Press Release
National Nurses United statement on today’s Trump administration press conference
The following statement by National Nurses United Executive Director Bonnie Castillo, RN and Presidents Jean Ross, RN, Zenei Cortez, RN and Deborah Burger, RN is in response to the Trump administration’s COVID-19 press conference this afternoon:
“At a press conference today, President Trump declared a national emergency and announced that Secretary of Health and Human Services Alex Azar will now have broad new powers to “immediately waive revisions of applicable laws and regulations to give doctors, all hospitals and healthcare providers, maximum flexibility to respond to the virus and care for patients.” Trump also announced a new partnership between the government and corporations, including commercial labs Roche and Thermo Fisher to make the COVID-19 test; Google to market the test; and Walmart, Walgreens, CVS, and Target to administer the test to patients.
While launching this windfall for corporations, what the Trump administration did not mention was that the best way for health care workers to respond to COVID-19 is to ensure that they have the protections they need—which they currently do not.
This week, nurses were outraged that the federal Centers for Disease Control weakened its guidance on health care worker protections. These changes include, among other things, rolling back personal protective equipment (PPE) standards from N-95 respirators to allow simple surgical masks; not requiring suspected or confirmed COVID-19 patients to be placed in negative pressure isolation rooms at all times; and weakening protections for health care workers collecting diagnostic respiratory specimens. These are moves that National Nurses United nurses say will gravely endanger nurses, health care workers, patients, and our communities.

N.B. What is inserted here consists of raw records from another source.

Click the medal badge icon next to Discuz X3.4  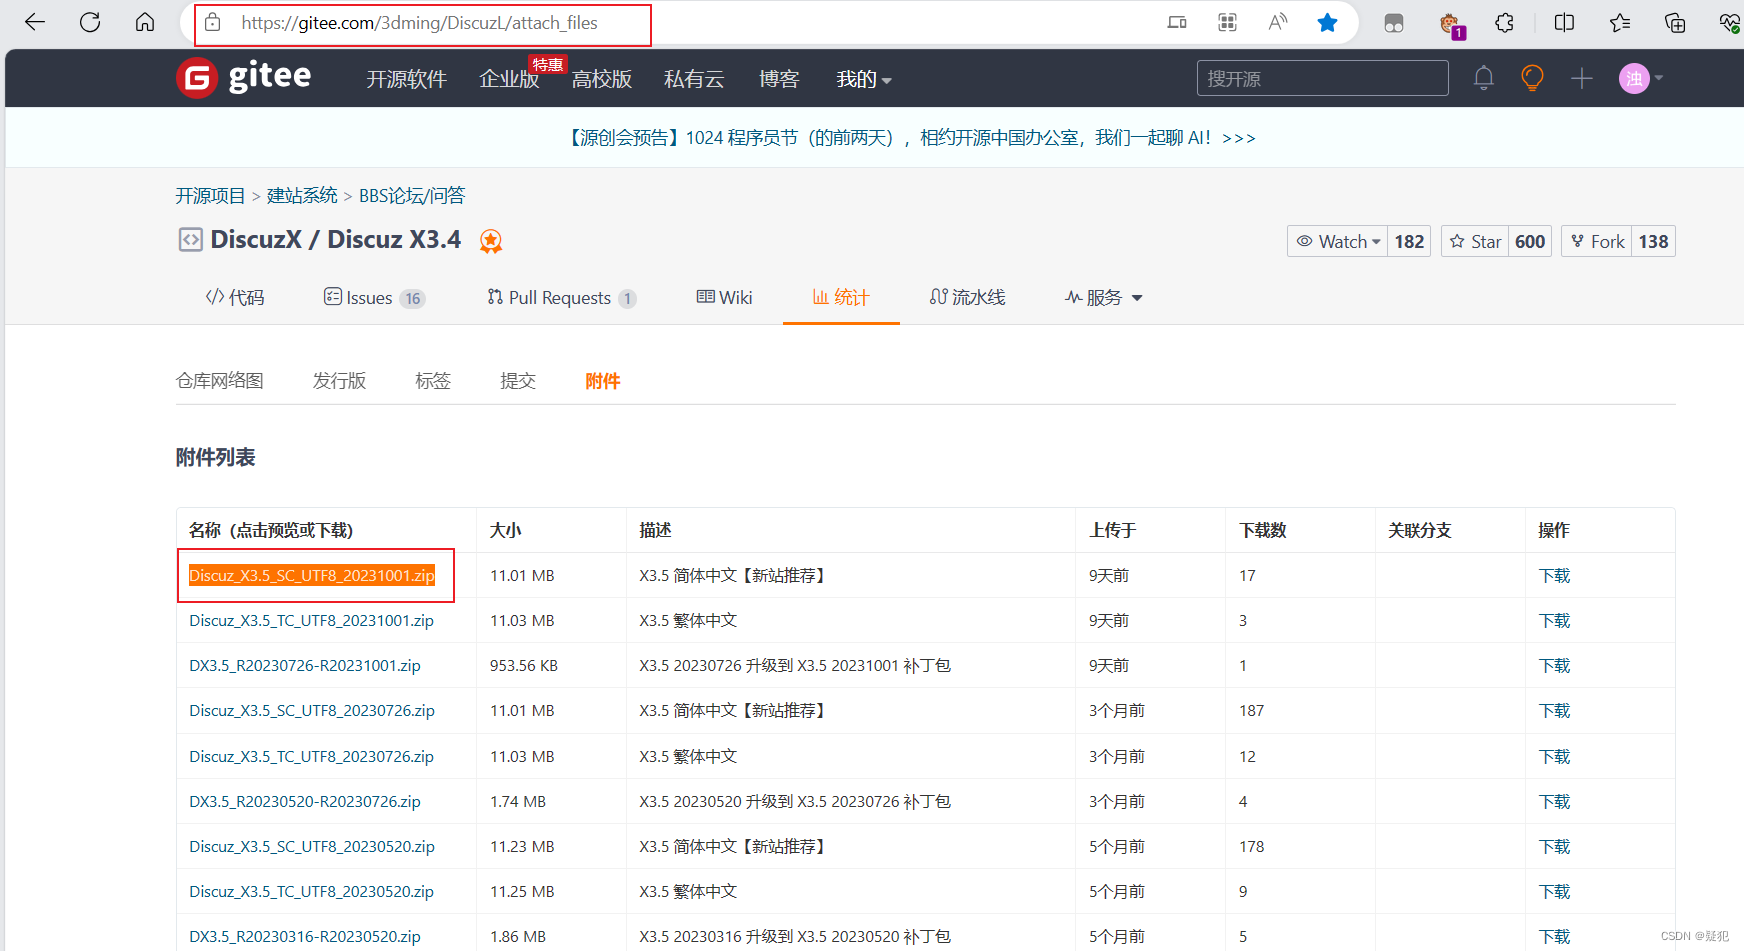(x=490, y=240)
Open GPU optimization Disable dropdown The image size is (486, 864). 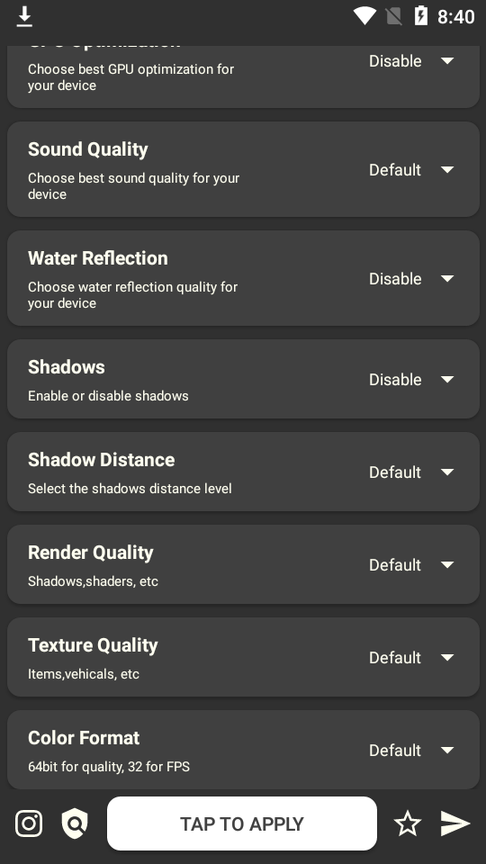[x=411, y=61]
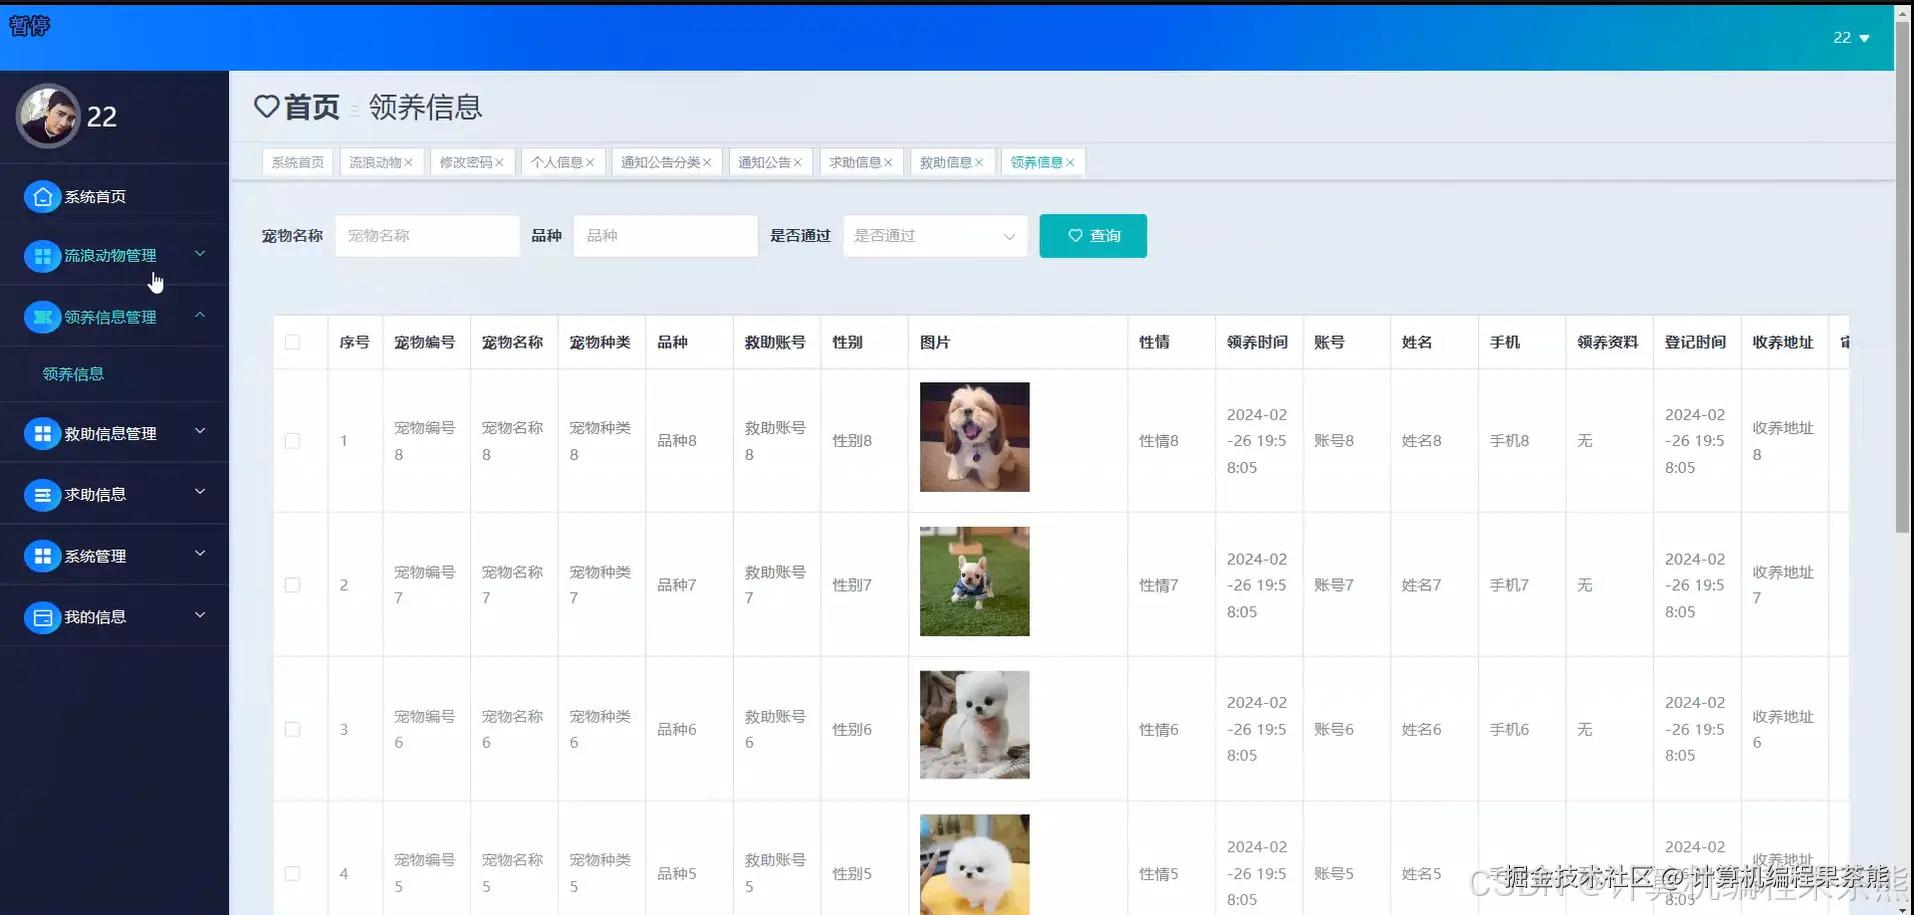Image resolution: width=1914 pixels, height=915 pixels.
Task: Toggle the select-all checkbox in table header
Action: pos(292,341)
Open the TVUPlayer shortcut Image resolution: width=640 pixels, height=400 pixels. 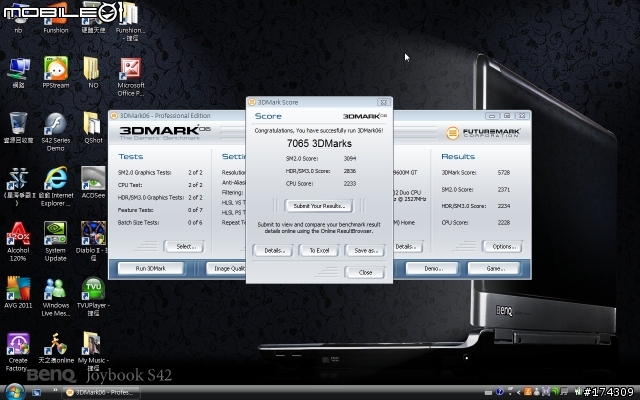92,288
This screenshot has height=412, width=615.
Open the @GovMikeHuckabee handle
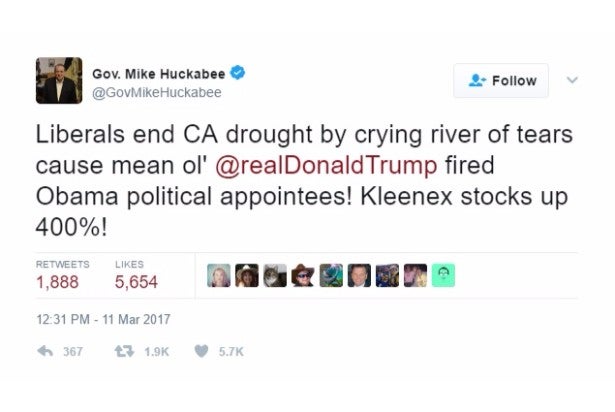pyautogui.click(x=157, y=92)
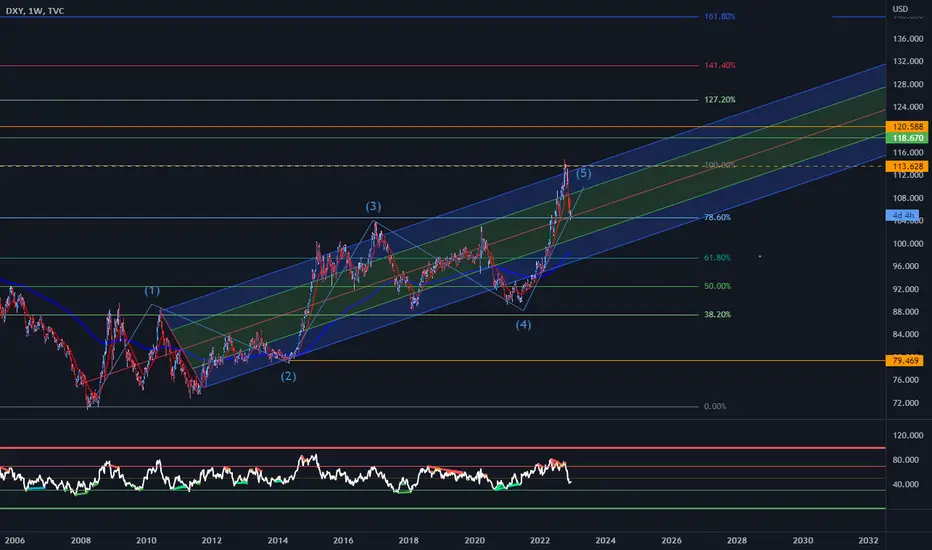Select the 127.20% Fibonacci level label

[x=720, y=100]
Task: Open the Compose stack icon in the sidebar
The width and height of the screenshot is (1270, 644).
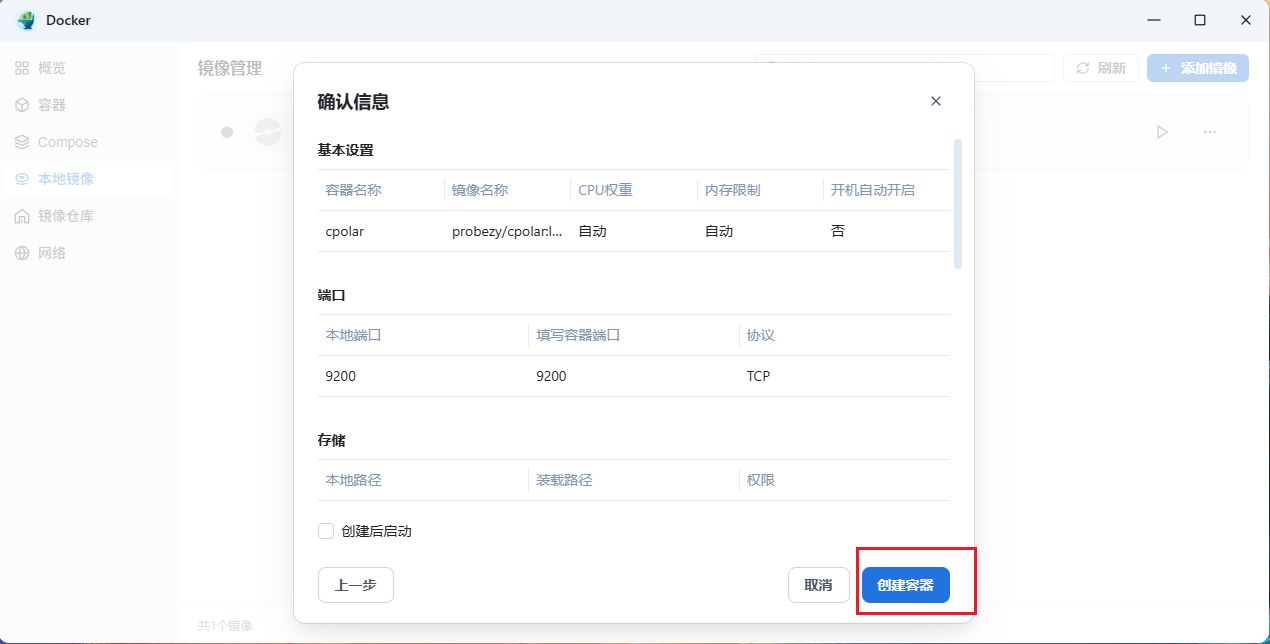Action: pyautogui.click(x=22, y=142)
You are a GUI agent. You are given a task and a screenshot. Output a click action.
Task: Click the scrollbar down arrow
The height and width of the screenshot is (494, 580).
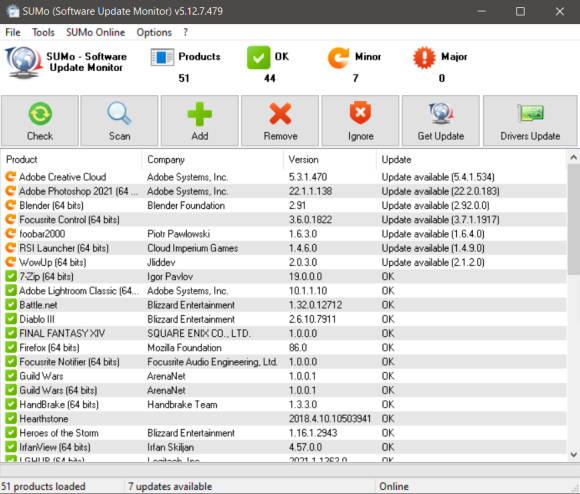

National Nurses United urges Congress to quickly pass new legislation to address the inadequacies in the Trump Administration’s response to the pandemic. Specifically, we urge Congress to mandate that the Occupational Safety and Health Administration promulgate an Emergency Temporary Standard on COVID-19 protections for health care workers. An OSHA emergency temporary standard is a critical step in ensuring that all nurses on the frontlines of the coronavirus response are given the proper respirators and personal protective equipment to safely care for patients with confirmed or potential COVID-19 infection.
We also urge Congress to reduce the barriers to care that patients with potential COVID-19 infection may face, and to provide federal funding to ensure that all testing, treatment and care related to the coronavirus outbreak is provided free of charge to every patient who needs it. Nurses will stand up and speak out until the response to this outbreak is based on frontline worker and patient need, and on science—not on corporate profit.”